Antonio Morales es así: un juego de espejos que lo reproducen infinitamente, y en todos es el que manda. Y no va a cambiar. Acostumbrado a gobernar un pequeño municipio con mayoría absoluta durante más de veinte años no sabe ni quiere, tal vez ni puede, cogobernar en el Cabildo de Gran Canaria. A lo máximo a lo que se puede aspirar, en el caso de Morales, es a una coexistencia más o menos pacífica, jamás a compartir un gobierno. Morales solo tolera socios bajo dos circunstancias: que no le pidan la luna, es decir, áreas de gestión que considera propias por sus sagradas gónadas, y que se atrevan a mostrar cualquier disconformidad. Hasta ahí podríamos llegar. Ángel Víctor Torres lo sufrió como vicepresidente en el mandato anterior empleando una paciencia inacabable y rehuyendo meticulosamente cualquier protagonismo. Pero no conviene confundir esa radical incapacidad para metabolizar normalmente un pacto de gobierno con la renuncia a la marrullería política: Morales se apoyó durante más de la mitad de su primer mandato en dos tránsfugas -procedentes de Podemos- a los que mostró una invariable mimosería.

El pasado mayo, sin embargo, ocurrió algo inesperado. Siempre se me antojó inverosímil que el liderazgo institucional de Morales se hiciera pasar por un potente liderazgo político y social. Al frente de la candidatura de NC Morales estuvo en 2015 muy lejos de la mayoría absoluta y en el pasado mayo perdió unos 10.000 votos: ni siquiera fue capaz de conservar los consejeros obtenidos cuatro años atrás. La mayoría de los grancanarios no comparten la visión política -sea la que sea- de Antonio Morales sobre el presente y, sobre todo, sobre el futuro de la Isla. El presidente lo sabe perfectamente o lo intuye lo suficiente -su agenda política es rechazada o deja indiferente a más de la mitad del electorado y, en particular, no seduce en especial a las clases medias urbanas- y por eso acudió desde su primer día en el despacho al insularismo como instrumento propagandístico. Le veía muy bien, porque el enemigo no solo era tinerfeño -para nada molestaba al poder empresarial grancanario- sino también era clavijianamente de derechas, es decir, doblemente perverso. No le funcionó porque en Gran Canaria ocurrió lo que en casi todas partes: una pujante recuperación electoral del PSOE, que lo igualó en consejeros y se quedó a menos de 5.000 papeletas de alcanzarlo.

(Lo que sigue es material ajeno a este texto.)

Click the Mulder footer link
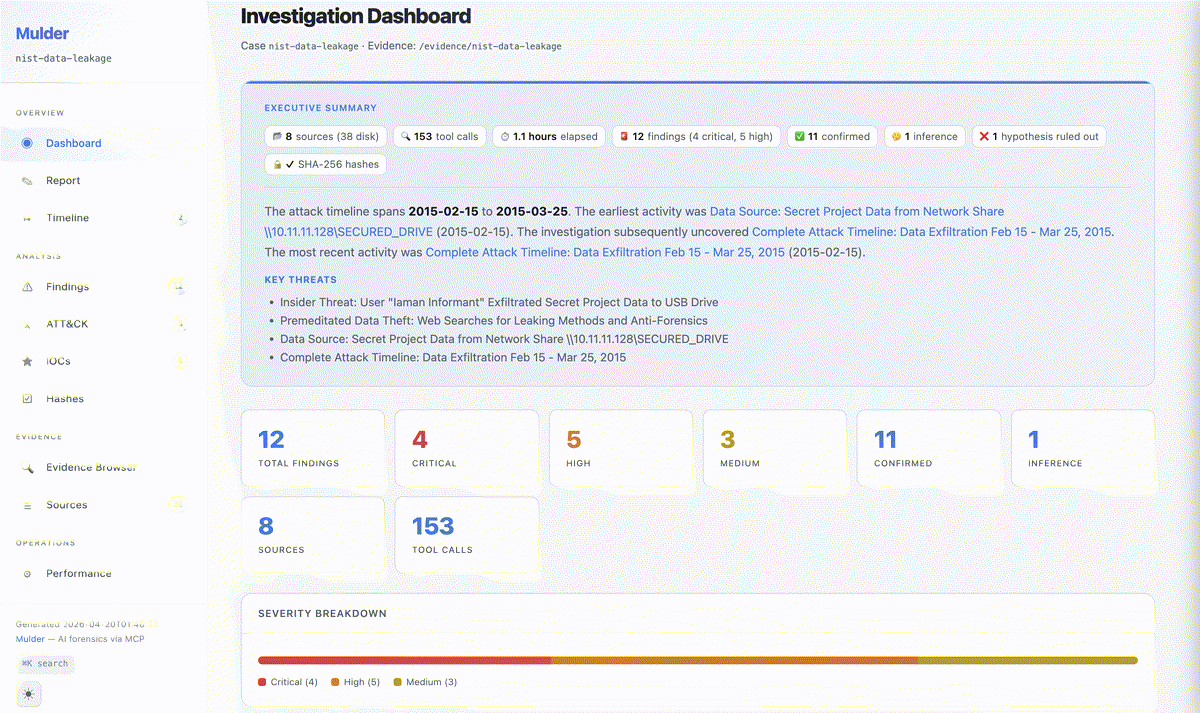This screenshot has width=1200, height=713. 29,638
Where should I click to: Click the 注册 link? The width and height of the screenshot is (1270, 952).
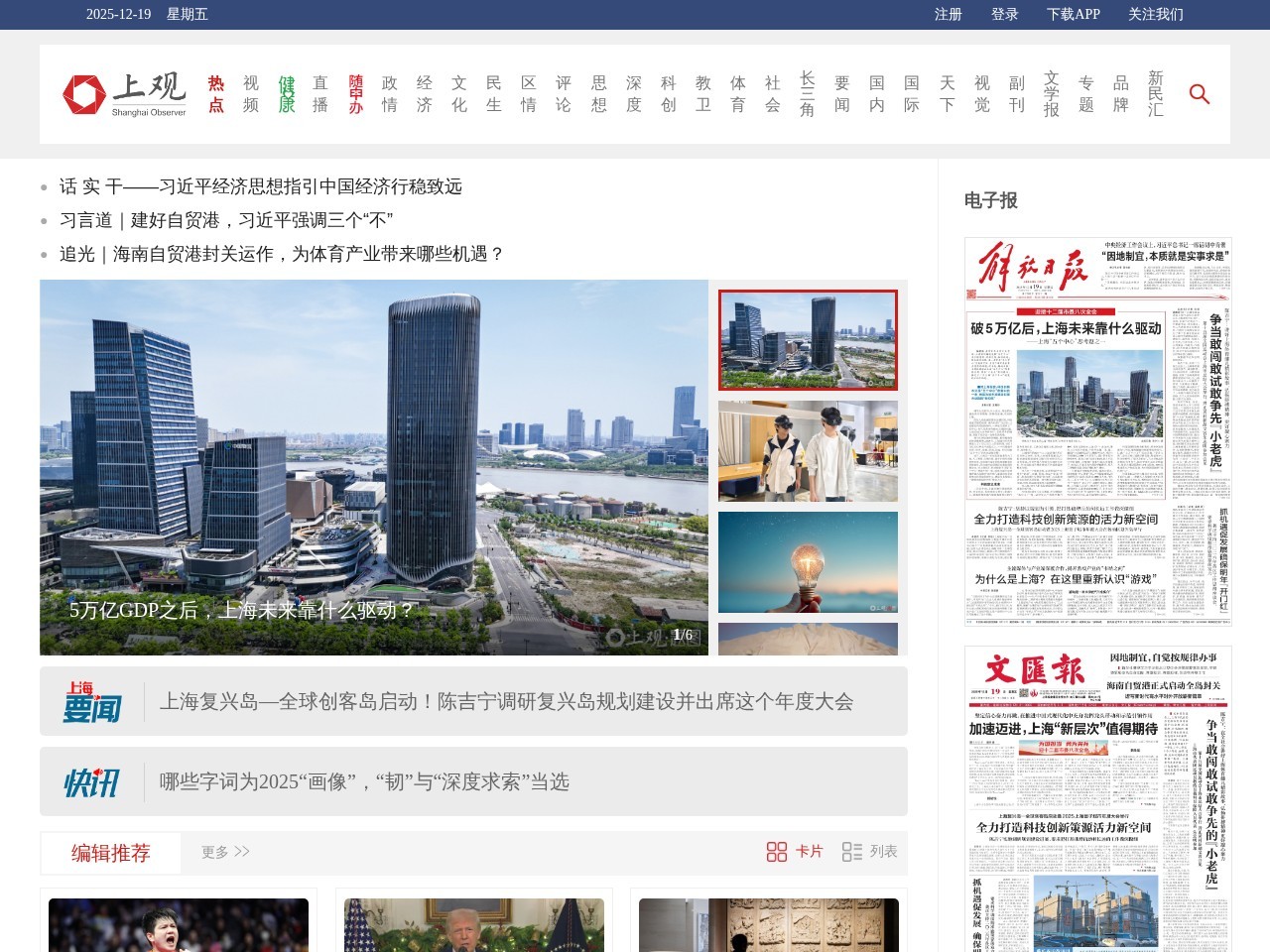tap(948, 14)
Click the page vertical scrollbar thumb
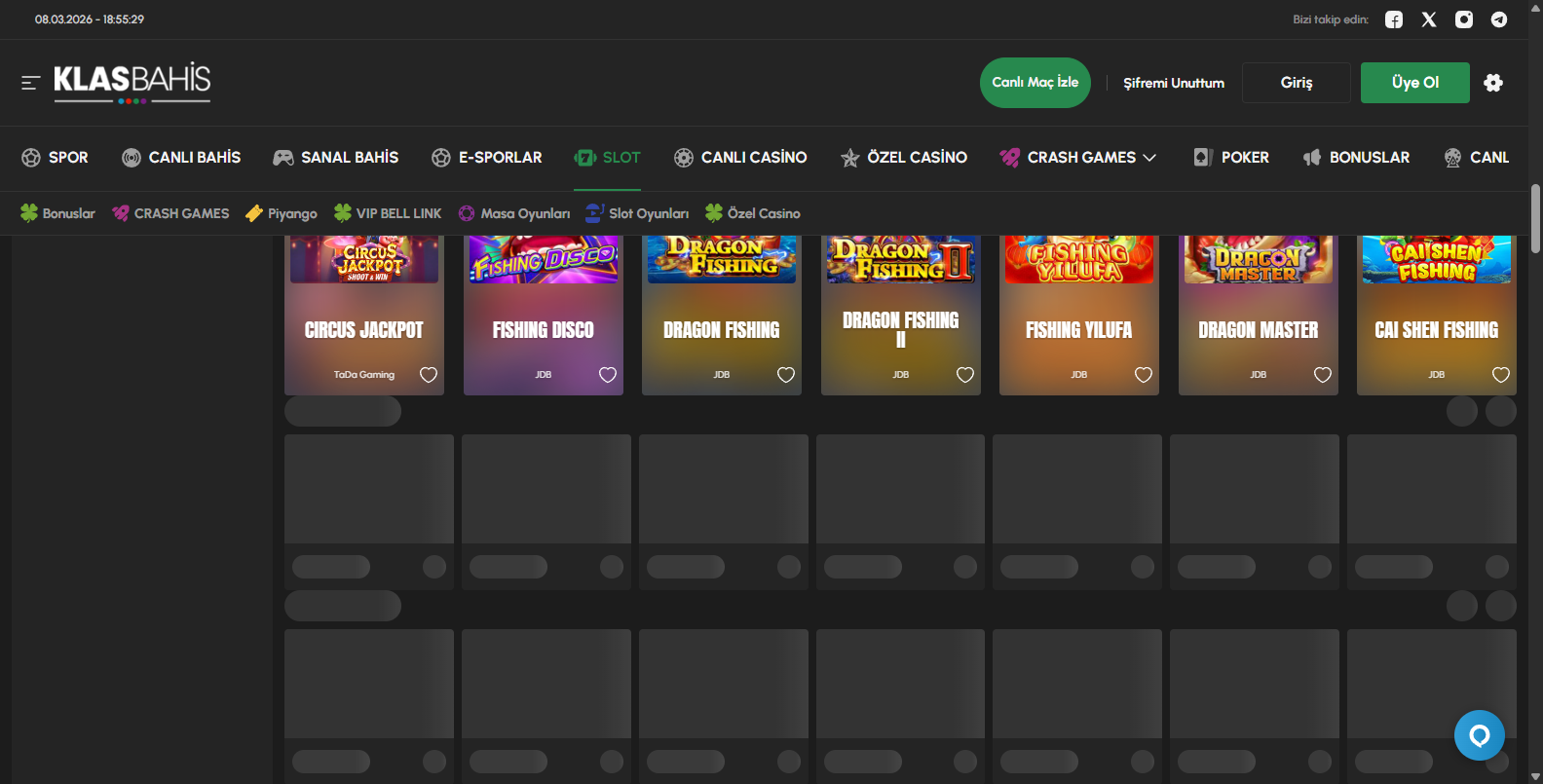The width and height of the screenshot is (1543, 784). 1535,218
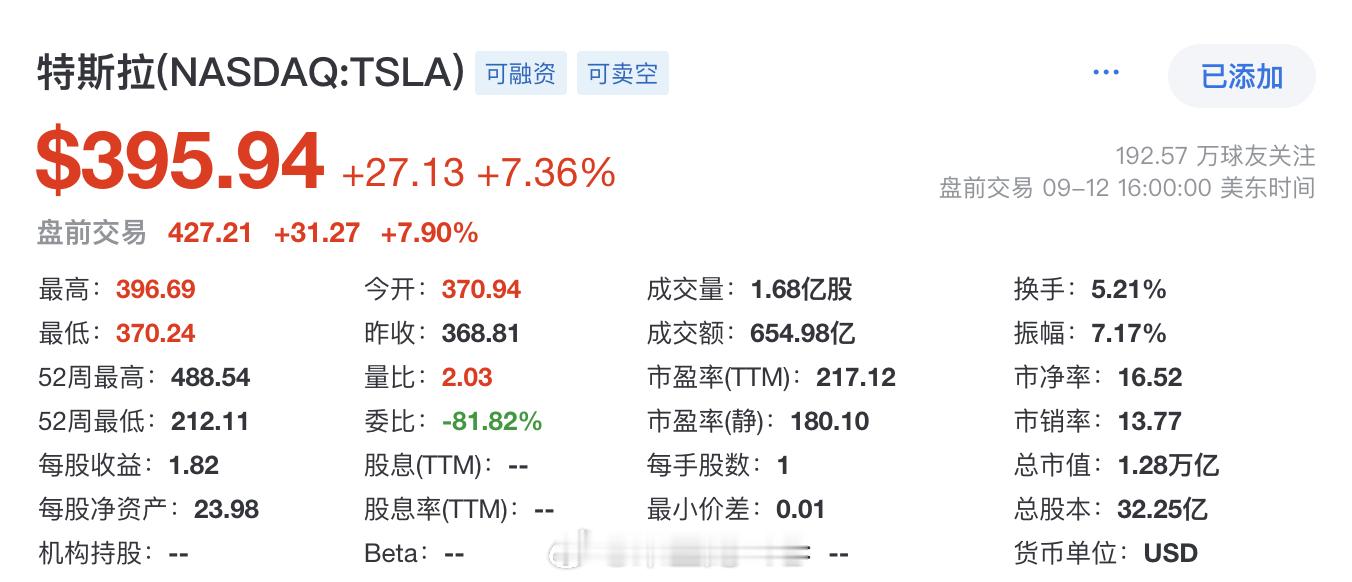The height and width of the screenshot is (582, 1352).
Task: Click the 最高 value 396.69
Action: coord(156,290)
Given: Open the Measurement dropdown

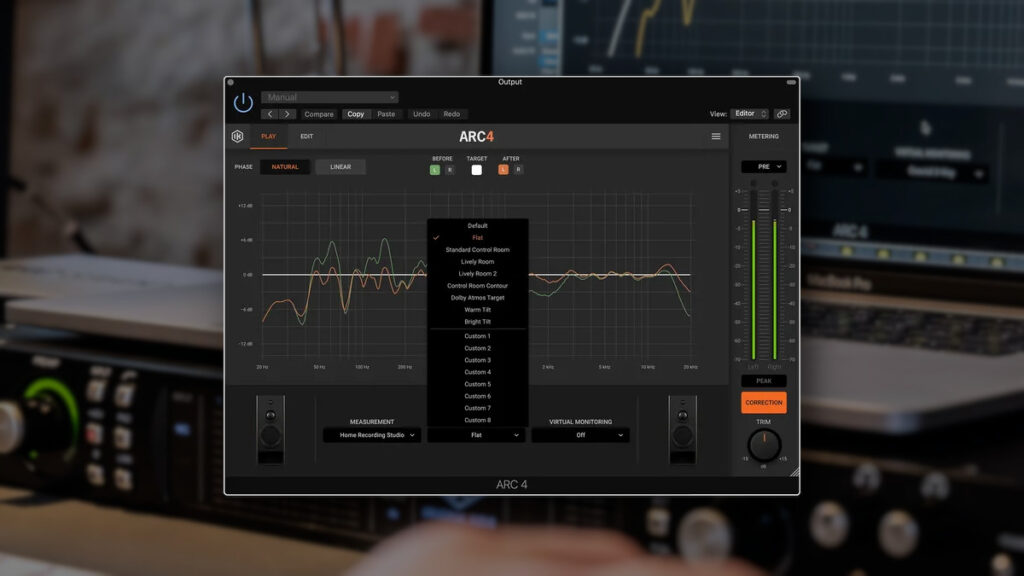Looking at the screenshot, I should 371,435.
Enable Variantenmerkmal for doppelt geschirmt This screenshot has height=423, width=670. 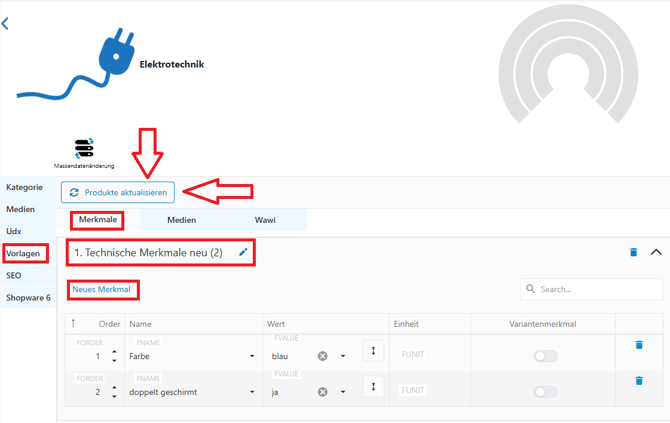pos(545,392)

Luis Ibarra estaba dispuesto a apartar a NC del poder insular, pero no a soportar las humillaciones de Morales como vicepresidente demediado. Obedientemente -y sin duda con ganas- regresó a la Autoridad Portuaria. Morales -está en su naturaleza- no podía evitarlo: le llamó solapadamente cobardica y esquinado. Por supuesto, el PSOE ha reaccionado con irritación mal contenida. No se trata de una trifulca superficial, sino de un síntoma que presagia follones, tensiones e inestabilidad en el Cabildo grancanario. No es Miguel Ángel Pérez quien se esconde tras el presidente Torres para replicar a Morales. Es Morales quien se esconde entre los tobillos de Román Rodríguez para provocar y marcar territorio. Más exactamente se oculta bajo la mesa del Consejo de Gobierno, porque cree que callará y amilanará al PSOE con la amenaza de poner una bomba lapa en el pacto que sostiene a Torres y su Ejecutivo. O resignación, obediencia y silencio o fumiga con ántrax el pacto de las flores.